- **Stored records**:
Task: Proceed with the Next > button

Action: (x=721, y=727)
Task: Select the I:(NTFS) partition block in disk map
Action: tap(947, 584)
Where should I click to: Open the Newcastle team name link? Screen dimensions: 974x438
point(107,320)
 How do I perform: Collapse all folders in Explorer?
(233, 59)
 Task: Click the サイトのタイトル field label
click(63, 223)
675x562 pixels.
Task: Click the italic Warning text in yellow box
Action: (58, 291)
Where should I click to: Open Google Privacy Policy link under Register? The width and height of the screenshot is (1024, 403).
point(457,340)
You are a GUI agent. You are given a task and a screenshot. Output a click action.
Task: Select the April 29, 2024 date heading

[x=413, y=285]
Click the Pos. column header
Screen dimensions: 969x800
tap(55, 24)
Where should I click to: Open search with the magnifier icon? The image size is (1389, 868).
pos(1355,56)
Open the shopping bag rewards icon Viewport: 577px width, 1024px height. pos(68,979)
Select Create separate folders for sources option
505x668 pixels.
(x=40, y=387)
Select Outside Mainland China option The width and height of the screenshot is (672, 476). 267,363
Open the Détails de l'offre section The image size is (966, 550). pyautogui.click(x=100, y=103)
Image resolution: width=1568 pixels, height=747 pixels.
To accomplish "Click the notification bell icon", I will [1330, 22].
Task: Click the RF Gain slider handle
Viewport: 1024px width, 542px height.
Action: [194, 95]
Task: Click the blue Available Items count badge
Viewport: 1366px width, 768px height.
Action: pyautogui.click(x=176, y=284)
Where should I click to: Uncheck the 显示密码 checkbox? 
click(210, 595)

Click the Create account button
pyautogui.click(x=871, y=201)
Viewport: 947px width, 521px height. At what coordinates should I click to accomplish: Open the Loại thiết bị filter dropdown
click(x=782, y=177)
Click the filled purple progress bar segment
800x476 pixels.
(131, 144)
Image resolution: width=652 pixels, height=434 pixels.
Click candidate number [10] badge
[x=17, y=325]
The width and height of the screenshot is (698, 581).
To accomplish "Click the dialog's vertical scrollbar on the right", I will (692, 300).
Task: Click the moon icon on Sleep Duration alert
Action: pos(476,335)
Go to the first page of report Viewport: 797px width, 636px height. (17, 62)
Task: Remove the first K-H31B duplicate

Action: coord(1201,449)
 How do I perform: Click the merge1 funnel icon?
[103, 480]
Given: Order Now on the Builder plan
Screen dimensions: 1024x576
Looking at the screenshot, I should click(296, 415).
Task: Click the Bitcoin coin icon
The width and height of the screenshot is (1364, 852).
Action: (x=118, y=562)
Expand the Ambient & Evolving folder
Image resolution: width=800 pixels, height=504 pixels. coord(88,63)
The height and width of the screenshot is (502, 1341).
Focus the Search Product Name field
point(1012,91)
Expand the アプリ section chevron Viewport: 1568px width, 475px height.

- **EXERCISE GOAL**: Give the number of lines in the records that contain the string "section", and nothing besides.

- **EXPECTED ANSWER**: 2